The North Avenue Irregulars (1979)
[reviewed February 11, 2021]
Today it is difficult to remember when the Disney company wasn’t doing so well, but between Walt Disney’s death in 1966 and the renaissance in the 1990s, the company struggled to find an identify for itself. By the end of the 1970s, faltering profits were making it clear to Disney’s top brass that their brand of comedies were not really in fashion anymore. Disney was considered a kid’s game at this point. Teenagers stayed away from anything with the D-word attached.
After a decade of rolling out insipid nonsense like Candleshoe, Hot Lead and Cold Feet and several lifeless Herbie sequels, the executives at Disney made a big publicity show about the fact that they were going to try and make films that seemed a little more grown up.
The last film to be released before the changeover was The North Avenue Irregulars, a strange farce about a group of church-going women who band together to run a group of mobsters out of their little town. This sounds like a cute idea, but the movie is more or less insufferable. Boasting a cast that included Lee Grand, Edward Herrmann, Cloris Leachman, Barbara Harris, Susan Clark, Michael Constantine, Karen Valentine and Alan Hale Jr., this is one of those manic comedies in which everyone ends up screaming and running their cars into one another.

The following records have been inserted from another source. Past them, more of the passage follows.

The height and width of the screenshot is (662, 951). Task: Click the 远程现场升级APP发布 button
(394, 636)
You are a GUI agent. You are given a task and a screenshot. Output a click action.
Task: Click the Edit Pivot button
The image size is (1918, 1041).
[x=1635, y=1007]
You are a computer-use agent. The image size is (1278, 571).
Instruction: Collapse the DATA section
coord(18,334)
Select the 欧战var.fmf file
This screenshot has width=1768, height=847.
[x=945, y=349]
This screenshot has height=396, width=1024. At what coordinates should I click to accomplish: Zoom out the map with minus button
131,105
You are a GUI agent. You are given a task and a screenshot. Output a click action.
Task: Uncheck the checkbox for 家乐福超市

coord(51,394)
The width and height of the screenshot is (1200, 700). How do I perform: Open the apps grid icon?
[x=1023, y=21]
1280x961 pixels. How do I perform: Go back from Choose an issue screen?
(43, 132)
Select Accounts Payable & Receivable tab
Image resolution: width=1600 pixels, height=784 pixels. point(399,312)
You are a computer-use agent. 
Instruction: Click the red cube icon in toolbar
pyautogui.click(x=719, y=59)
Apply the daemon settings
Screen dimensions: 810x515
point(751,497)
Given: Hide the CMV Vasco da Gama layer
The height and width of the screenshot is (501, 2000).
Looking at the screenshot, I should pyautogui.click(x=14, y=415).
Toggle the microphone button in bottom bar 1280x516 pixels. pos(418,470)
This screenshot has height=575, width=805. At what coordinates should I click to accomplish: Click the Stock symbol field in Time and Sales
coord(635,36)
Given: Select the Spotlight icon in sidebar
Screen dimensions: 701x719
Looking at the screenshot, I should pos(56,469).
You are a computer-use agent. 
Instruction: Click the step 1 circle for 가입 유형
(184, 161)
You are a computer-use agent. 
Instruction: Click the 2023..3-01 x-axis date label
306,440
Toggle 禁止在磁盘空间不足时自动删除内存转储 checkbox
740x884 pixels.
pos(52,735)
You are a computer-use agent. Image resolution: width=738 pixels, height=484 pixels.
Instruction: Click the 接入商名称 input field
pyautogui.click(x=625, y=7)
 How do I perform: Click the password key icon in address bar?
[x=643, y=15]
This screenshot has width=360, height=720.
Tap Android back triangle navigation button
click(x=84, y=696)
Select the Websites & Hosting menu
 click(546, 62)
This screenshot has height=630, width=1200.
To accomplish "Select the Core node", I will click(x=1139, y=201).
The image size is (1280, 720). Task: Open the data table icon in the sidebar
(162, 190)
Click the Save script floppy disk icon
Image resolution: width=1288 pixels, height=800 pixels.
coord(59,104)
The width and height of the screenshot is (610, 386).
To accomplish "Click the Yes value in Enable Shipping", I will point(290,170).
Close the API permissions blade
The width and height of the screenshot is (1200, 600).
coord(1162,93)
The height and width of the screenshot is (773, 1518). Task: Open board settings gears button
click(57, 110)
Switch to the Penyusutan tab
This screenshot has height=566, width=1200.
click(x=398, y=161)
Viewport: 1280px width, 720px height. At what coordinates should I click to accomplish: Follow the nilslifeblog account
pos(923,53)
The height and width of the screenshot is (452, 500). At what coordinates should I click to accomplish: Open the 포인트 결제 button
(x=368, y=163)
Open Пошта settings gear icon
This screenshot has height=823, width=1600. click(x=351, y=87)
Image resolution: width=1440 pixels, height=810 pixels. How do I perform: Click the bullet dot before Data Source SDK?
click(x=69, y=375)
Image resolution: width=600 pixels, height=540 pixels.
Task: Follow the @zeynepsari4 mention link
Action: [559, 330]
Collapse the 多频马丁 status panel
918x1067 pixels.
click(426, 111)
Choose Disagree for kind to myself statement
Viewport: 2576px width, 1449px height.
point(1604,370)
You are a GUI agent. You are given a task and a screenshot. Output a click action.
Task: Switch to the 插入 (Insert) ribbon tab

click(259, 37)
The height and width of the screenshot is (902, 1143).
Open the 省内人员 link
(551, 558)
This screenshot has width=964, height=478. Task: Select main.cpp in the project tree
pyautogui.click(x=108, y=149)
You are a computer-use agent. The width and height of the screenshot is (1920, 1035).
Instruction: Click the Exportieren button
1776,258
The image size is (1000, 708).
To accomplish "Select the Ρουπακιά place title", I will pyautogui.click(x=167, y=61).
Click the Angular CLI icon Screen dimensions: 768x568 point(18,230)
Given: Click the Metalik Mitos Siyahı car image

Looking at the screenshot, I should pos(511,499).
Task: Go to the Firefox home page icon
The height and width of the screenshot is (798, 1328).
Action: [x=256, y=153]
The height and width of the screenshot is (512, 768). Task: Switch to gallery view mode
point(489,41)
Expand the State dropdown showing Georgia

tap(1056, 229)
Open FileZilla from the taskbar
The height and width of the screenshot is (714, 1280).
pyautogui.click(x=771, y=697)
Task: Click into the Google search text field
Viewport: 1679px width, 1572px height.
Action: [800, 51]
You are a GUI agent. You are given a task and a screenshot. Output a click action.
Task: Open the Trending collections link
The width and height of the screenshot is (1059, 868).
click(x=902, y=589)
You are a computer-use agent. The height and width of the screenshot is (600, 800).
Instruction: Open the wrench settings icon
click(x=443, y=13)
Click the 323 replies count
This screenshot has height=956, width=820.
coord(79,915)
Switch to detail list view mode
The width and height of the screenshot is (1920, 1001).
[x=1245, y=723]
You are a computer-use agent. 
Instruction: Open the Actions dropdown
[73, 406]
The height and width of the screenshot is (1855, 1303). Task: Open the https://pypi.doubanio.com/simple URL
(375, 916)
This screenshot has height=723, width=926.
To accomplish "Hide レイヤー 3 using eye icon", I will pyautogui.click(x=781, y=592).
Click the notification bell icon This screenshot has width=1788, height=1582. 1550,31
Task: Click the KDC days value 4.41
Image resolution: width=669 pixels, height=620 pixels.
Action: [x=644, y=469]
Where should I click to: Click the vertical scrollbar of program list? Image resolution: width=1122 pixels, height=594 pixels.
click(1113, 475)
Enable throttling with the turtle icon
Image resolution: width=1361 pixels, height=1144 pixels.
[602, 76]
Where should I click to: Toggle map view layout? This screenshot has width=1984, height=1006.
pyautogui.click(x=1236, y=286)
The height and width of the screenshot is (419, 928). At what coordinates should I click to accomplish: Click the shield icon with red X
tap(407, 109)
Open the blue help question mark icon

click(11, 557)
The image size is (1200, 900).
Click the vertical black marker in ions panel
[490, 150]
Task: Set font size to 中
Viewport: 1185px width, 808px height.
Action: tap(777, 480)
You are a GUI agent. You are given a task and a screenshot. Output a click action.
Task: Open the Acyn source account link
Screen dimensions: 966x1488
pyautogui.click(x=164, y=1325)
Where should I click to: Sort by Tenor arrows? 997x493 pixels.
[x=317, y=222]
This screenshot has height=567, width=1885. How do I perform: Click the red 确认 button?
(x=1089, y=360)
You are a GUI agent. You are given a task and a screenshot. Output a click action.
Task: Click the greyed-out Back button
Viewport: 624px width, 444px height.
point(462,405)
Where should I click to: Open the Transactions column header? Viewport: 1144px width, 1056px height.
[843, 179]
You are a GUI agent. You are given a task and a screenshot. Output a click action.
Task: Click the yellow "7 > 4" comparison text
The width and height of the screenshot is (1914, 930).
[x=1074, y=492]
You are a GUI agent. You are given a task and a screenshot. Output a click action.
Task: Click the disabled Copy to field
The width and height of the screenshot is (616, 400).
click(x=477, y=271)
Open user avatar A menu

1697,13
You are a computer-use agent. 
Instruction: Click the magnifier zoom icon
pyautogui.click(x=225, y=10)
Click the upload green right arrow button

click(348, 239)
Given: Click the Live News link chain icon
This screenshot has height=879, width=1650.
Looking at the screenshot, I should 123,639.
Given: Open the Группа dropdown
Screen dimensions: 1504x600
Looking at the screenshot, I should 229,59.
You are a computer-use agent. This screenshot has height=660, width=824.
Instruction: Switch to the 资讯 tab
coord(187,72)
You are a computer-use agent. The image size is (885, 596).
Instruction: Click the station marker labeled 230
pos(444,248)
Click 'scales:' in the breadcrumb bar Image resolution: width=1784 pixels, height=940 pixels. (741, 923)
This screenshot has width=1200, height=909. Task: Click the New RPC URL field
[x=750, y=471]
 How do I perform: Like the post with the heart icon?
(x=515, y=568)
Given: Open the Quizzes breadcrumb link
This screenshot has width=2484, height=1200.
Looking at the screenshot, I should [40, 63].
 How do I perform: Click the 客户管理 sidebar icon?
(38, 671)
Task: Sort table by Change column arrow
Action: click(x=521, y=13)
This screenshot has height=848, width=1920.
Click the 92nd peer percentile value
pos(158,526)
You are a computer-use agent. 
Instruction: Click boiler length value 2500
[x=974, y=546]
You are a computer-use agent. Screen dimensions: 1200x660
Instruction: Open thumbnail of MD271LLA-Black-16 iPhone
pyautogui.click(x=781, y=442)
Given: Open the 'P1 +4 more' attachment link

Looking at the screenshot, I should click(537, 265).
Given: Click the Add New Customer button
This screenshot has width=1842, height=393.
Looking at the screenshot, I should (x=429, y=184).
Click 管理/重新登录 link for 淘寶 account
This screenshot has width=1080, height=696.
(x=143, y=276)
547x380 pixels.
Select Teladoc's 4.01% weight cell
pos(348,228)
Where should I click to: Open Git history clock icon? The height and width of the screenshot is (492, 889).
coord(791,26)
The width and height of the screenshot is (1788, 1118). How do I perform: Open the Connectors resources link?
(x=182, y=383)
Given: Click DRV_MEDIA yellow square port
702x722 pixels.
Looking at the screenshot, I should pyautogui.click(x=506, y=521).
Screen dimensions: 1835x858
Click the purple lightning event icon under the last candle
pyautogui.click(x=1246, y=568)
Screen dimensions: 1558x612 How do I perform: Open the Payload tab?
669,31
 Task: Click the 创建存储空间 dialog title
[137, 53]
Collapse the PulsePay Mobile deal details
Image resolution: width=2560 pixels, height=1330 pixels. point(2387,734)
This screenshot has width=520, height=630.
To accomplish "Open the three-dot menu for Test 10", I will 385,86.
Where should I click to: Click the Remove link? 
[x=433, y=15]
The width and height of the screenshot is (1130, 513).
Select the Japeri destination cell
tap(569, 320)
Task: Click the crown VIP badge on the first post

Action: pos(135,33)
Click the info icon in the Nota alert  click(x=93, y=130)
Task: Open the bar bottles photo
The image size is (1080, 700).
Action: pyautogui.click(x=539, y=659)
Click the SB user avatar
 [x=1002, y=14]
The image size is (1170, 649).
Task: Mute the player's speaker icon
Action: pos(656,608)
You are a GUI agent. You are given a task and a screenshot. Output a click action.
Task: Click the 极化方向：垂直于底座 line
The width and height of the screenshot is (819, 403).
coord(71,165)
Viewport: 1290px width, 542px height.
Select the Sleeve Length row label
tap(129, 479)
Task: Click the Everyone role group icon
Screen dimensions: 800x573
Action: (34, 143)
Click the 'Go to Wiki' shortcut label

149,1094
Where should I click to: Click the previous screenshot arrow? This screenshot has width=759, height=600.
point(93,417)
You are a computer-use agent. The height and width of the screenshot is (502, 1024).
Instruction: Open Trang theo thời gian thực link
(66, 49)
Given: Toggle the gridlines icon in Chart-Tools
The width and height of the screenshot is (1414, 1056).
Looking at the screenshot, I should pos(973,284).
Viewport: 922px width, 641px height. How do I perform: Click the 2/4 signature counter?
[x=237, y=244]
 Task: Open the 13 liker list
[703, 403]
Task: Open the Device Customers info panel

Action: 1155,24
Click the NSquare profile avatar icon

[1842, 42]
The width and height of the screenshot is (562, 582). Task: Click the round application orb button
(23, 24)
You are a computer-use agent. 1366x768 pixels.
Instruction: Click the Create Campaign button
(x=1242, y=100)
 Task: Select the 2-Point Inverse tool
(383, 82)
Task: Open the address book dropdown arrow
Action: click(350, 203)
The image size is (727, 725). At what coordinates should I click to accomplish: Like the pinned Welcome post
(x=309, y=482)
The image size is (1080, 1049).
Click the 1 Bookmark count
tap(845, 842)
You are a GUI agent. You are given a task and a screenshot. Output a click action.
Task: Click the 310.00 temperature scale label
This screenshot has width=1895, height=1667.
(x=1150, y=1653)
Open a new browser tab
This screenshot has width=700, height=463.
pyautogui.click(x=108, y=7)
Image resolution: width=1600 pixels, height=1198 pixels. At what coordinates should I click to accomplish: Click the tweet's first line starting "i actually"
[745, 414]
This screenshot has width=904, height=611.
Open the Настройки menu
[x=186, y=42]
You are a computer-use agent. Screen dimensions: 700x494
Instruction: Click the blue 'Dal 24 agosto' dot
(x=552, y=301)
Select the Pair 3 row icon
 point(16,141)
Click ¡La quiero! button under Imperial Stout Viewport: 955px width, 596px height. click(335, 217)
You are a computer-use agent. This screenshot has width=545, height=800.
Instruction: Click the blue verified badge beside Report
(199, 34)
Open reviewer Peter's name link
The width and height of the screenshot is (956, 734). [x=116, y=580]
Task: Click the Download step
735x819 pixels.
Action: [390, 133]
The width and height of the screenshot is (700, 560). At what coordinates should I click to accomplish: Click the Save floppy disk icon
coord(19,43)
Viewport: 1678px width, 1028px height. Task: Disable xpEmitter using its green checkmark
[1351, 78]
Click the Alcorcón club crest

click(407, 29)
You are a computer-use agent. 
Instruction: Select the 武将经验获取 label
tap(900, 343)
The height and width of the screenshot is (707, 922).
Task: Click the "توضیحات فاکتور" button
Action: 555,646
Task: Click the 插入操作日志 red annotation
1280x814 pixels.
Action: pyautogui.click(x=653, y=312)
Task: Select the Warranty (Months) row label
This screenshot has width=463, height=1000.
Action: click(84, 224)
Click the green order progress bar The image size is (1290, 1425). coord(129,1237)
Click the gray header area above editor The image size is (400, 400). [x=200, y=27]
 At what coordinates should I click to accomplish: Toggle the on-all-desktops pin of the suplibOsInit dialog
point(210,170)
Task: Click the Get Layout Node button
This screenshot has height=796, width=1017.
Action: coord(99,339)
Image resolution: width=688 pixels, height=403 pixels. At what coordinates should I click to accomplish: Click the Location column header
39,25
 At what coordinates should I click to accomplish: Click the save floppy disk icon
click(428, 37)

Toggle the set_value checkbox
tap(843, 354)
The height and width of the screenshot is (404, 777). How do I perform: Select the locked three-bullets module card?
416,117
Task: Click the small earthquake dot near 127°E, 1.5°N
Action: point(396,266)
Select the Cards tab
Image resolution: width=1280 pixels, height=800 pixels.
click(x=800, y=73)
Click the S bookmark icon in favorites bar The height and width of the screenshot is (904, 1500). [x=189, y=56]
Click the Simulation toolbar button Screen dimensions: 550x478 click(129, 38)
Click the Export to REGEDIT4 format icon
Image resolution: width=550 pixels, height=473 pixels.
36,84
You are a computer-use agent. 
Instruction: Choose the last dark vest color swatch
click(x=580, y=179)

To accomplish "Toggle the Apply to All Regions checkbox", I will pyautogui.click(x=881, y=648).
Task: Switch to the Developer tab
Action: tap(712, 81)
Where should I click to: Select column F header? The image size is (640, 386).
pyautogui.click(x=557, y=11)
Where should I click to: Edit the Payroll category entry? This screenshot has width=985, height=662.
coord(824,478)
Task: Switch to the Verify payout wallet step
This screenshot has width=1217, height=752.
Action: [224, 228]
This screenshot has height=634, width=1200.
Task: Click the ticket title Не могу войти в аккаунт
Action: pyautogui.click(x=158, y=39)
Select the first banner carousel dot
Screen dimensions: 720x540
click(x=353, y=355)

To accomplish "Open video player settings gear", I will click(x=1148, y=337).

Did I mentions cars? Yes, there are lots of cars, dozens of cars. They run this way and that way and they constantly ram into one another. When the cars aren’t cracking up, the characters are cracking up. There isn’t five minutes in this movie without someone screaming, crashing or making fools of themselves.
The only good thing to come out of this mess is what waited on the other side. After this came better movies, mature movies, progressive stuff that at least tried to grow up a little bit: The Black Hole, Tron, Splash, The Watcher in the Woods. It was nice to see the company finally catch up, and try to become modern.